O ourives e o moleiro.
Luiz Heron da Silva
Ouro e Barro (2007) é o mais recente disco do compositor gaúcho Raul Ellwanger. Como o ourives e o oleiro, ambos artesãos, Raul desenha neste CD, com rigor e carinho, sonoridades que aos poucos vão seduzindo os mais exigentes ouvidos. E o faz não tão somente como compositor – o que já não seria pouco –, mas também e ao mesmo tempo como intérprete e – talvez a melhor novidade do disco – como arranjador de todas as faixas.
Ouro e Barro pode ser ouvido como um amplo inventário de ritmos e gêneros da música popular. Como se Raul aqui buscasse render homenagem ao cancioneiro tradicional – brasileiro, latino-americano ou d´além mar. Marcha-rancho e bossa-nova, jazz e samba de quintal, choro e forró, fado e samba-canção – em todos esses ritmos banham-se os acordes e as melodias do disco.
Essa diversidade ganha unidade através do naipe de sopros que acompanha as faixas, contempladas por solos instrumentais que criam um clima jazzístico. Instrumentistas especialmente convidados animam suas cordas, couros e sopros em magistrais torneios melódicos e rítmicos.
Ouvidos mais atentos e acostumados ao prazer das harmonias hão de se alegrar com as soluções aqui apresentadas. Melodias e letras de Ouro e Barro encontram poderosas aliadas nas seqüências harmônicas. Nisto, Raul não economiza: com suas soluções harmônicas – sutis às vezes, delicadas ou agressivas noutras, mas sempre necessárias – o compositor cria a atmosfera para melhor nos envolver no drama e no afeto, na alegria e no humor, na revolta e na melancolia – esses sentimentos que as canções exercitam em nós.

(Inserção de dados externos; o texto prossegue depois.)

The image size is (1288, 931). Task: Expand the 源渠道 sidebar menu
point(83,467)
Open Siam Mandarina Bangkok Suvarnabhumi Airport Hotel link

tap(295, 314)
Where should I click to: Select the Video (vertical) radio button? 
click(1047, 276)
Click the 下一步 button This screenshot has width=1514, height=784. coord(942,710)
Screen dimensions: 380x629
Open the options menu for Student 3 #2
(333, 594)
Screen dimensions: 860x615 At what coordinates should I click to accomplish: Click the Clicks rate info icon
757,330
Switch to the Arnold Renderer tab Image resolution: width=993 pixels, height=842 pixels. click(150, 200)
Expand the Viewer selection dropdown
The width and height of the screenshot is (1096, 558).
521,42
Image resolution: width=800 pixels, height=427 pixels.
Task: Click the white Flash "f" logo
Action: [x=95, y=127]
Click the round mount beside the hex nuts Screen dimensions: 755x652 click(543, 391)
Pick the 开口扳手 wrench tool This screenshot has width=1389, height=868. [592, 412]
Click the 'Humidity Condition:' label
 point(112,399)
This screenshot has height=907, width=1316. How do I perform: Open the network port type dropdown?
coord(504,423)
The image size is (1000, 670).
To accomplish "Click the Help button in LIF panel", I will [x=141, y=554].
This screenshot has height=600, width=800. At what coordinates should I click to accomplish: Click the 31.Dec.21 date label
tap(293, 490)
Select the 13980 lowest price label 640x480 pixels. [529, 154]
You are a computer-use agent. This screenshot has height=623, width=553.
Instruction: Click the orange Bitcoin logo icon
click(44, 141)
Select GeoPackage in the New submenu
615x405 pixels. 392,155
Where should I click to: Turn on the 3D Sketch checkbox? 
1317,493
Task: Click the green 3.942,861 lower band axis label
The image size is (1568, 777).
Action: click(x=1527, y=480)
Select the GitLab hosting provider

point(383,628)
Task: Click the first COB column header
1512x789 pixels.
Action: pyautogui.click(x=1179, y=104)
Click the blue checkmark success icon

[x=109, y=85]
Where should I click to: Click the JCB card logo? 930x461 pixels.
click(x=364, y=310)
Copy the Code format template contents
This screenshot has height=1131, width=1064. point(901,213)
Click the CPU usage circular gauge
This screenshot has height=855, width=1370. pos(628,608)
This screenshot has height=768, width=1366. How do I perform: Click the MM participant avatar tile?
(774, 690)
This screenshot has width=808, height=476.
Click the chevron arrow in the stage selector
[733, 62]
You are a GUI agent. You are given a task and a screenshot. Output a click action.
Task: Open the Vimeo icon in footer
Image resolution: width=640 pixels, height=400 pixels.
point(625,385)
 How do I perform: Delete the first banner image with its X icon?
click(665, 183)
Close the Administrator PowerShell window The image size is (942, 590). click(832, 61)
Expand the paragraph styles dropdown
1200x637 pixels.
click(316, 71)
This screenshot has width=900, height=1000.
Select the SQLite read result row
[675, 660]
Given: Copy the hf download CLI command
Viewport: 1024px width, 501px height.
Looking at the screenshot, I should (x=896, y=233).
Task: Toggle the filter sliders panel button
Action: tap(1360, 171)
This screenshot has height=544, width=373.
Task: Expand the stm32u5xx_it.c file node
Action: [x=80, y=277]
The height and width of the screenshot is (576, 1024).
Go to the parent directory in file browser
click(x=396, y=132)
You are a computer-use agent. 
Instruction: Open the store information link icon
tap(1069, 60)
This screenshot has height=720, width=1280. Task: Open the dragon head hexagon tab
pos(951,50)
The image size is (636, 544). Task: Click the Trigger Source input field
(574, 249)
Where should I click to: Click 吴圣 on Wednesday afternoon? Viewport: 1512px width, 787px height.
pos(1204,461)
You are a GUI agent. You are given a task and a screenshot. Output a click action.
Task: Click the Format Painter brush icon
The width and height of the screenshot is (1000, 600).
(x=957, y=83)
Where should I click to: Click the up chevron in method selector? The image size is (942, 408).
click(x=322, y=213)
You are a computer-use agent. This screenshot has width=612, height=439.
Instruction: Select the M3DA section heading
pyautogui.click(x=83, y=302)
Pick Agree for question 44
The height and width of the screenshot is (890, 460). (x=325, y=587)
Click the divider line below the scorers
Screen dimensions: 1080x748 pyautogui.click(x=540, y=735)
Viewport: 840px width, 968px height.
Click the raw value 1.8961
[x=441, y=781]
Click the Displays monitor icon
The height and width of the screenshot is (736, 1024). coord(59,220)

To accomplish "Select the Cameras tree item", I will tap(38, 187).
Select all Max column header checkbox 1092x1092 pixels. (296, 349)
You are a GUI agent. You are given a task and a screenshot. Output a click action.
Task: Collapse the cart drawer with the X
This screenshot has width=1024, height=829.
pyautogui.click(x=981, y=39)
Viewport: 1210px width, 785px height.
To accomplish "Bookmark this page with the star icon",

Confirma-se neste disco outro talento do compositor já demonstrado nas obras anteriores: o trabalho poético. Os poetas, mais que os filósofos, melhor nos ensinam que a arte é longa e a vida é breve. Nas letras de Ouro e Barro, com imagens da melhor poesia, Raul nos convida também a pensar sobre o que ganhamos e o que perdemos da beleza que a vida nos prometia. Mas só dizer assim parece pouco, pois Raul consegue mais – ou outra coisa - na medida em que não quer fazer poesia, mas canção.
E o faz então como nossos melhores compositores: as palavras escapam do dicionário ou do falar cotidiano não para a frase ou para o verso, mas para a melodia, para a harmonia, para o canto. Diálogos de palavras e sílabas com acordes ou tempos, desconstruções melódicas de palavras que criam subitamente sentidos inesperados – e mais para o fundo... O disco é bem servido desses e outros achados e citá-los aqui pode mais atrapalhar do que mostrar. Melhor convidar o ouvinte a surpreender-se com tais ourivesarias sonoras que a fusãs de letra e música nos oferta.
Me diga aí se não exagero ao ouvir, semeadas diligentemente em Ouro e Barro, tantas dessas pequenas maravilhas sonoras que nos acendem os ouvidos para o grande prazer da música.